## PASSAGE

The Daily Parker

Politics, Weather, Photography, and the Dog

Vroom — I mean, vroom

The video doesn't do the experience justice. I have to say, moving on land at 430 km/h on a public conveyance was a lot of fun. That's better than twice the cruising speed of the Cessna airplanes I fly (195 km/h).

More photos later today.

Anchor Brewing sold

Via reader MB, one of the best beers in the world has been sold to a pair of beer-loving entrepreneurs:

Fritz Maytag, the washing machine heir who launched the microbrewery movement, has sold Anchor Brewing Co. in San Francisco to a pair of Bay Area entrepreneurs who plan to preserve and expand the iconic brand.

No terms were disclosed for the sale of the 70-person Mariposa Street brewery and distillery that traces its roots to the Gold Rush, when local brewers produced a heady elixir known as steam beer.

In 45 years at the helm of Anchor Brewing, Maytag helped spark a revival in the craft of making beer by hand and inspired thousands of entrepreneurs to follow him in creating small, artisanal breweries.

Judging by the reactions of people in my class to a case we read on the Boston Beer Co., it's likely that overseas readers don't appreciate what Maytag did for beer lovers. Within a few hours of Chicago there are dozens of craft breweries, including Tyranena and, of course, Goose Island, two of the best in the world. Only Japan has anything like the American craft-brew culture, but sadly they don't export it. Neither do most of the craft brewers; their batches are too small even to ship farther than the next state over. So, in Chicago, I get to have a Mad Hatter, and in Raleigh I get to have a Angry Angel; but throughout this fine, beer-loving nation, we'll still have Anchor Steam.

In praise (?) of the Full English Breakfast

There is, fortunately, nothing like a Full English Breakfast, like this one I had a few months ago in London:

Via reader EB, Times writer Cole Morton traveled around the country wondering why people still eat them:

Here, then, is proof that English bloodymindedness endures. Never mind anti-obesity campaigns, free fruit or the knowledge that the big plate of fatty crap is killing us, some people will just pile on more.

We’re addicted to salt and still eating for the hearty, manual labour of old, when most of our work now involves sitting down, says the social anthropologist Kaori O’Connor. The Full English was born at a time during the Victorian era when new forms of energy allowed us to move from two meals a day — mid-morning, and just before the sun went down — to beginning with an early cooked feast. This then became a symbolic meal.

## INPUT DATA
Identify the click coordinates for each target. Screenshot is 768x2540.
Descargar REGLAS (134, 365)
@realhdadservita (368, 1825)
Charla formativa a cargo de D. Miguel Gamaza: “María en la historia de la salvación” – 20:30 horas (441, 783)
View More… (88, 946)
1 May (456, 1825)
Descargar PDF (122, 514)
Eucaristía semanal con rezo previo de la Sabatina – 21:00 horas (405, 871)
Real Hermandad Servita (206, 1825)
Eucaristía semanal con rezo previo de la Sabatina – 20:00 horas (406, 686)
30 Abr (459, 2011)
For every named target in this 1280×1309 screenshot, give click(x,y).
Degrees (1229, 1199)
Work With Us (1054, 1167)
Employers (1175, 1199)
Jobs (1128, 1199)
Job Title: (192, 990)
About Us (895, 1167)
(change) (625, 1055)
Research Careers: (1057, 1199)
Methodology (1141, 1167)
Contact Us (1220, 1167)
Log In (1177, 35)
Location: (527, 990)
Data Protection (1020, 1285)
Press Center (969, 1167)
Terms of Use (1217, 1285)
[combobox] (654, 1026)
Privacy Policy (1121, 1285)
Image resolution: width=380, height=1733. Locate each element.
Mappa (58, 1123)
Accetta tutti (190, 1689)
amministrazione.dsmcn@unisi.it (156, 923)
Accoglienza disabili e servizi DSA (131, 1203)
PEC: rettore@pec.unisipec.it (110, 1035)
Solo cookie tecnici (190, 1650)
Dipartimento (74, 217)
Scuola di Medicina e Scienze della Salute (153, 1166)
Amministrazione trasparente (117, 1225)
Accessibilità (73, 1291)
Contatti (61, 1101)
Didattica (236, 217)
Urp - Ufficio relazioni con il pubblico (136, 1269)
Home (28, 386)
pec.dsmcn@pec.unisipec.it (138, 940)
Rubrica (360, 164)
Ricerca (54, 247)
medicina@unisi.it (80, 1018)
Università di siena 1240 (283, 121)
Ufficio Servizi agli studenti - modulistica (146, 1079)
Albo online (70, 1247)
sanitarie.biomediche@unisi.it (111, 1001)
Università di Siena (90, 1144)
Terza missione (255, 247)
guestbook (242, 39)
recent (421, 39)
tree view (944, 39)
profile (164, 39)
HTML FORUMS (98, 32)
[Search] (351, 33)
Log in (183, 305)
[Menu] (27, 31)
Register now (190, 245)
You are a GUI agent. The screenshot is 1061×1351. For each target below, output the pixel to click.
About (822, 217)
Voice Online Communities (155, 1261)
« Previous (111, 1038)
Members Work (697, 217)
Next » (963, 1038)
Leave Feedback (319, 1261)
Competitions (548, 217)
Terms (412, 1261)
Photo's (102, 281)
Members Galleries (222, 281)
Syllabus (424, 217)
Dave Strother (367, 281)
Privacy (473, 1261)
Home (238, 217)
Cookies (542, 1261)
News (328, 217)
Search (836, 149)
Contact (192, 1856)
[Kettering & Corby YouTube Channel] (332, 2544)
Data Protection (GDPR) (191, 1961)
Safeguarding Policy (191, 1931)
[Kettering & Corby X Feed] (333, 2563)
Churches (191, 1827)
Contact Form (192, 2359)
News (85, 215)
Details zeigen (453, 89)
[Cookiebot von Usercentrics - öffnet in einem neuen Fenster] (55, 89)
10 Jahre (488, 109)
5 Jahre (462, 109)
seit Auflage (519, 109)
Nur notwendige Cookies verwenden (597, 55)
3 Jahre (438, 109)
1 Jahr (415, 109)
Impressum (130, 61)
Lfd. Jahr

## PROBLEMS AND TASKS
• 1. Answer these questions from the Daily Parker page, one line each:
(a) What is the cruising speed of the Cessna airplanes the writer flies?
(b) For how many years was Fritz Maytag at the helm of Anchor Brewing?
(c) According to Kaori O'Connor, during what era was the Full English born?
• 2. Reproduce the part of the Daily Parker page between "Vroom — I mean, vroom" and "the iconic brand.", inclusive.
• 3. Summarize the Daily Parker page in three sentences.

## PER-TASK ANSWERS
• 1.
(a) 195 km/h
(b) 45 years
(c) The Victorian era

• 2.
Vroom — I mean, vroom

The video doesn't do the experience justice. I have to say, moving on land at 430 km/h on a public conveyance was a lot of fun. That's better than twice the cruising speed of the Cessna airplanes I fly (195 km/h).

More photos later today.

Anchor Brewing sold

Via reader MB, one of the best beers in the world has been sold to a pair of beer-loving entrepreneurs:

Fritz Maytag, the washing machine heir who launched the microbrewery movement, has sold Anchor Brewing Co. in San Francisco to a pair of Bay Area entrepreneurs who plan to preserve and expand the iconic brand.

• 3. The writer found traveling on land at 430 km/h on a public conveyance a lot of fun, noting that this is better than twice the cruising speed of the Cessna airplanes the writer flies. Fritz Maytag, who helped spark a revival in handmade beer during 45 years at the helm of Anchor Brewing, has sold the San Francisco brewery to a pair of Bay Area entrepreneurs who plan to preserve and expand the brand. Times writer Cole Morton traveled around the country wondering why people still eat the Full English Breakfast, which the social anthropologist Kaori O'Connor says was born during the Victorian era.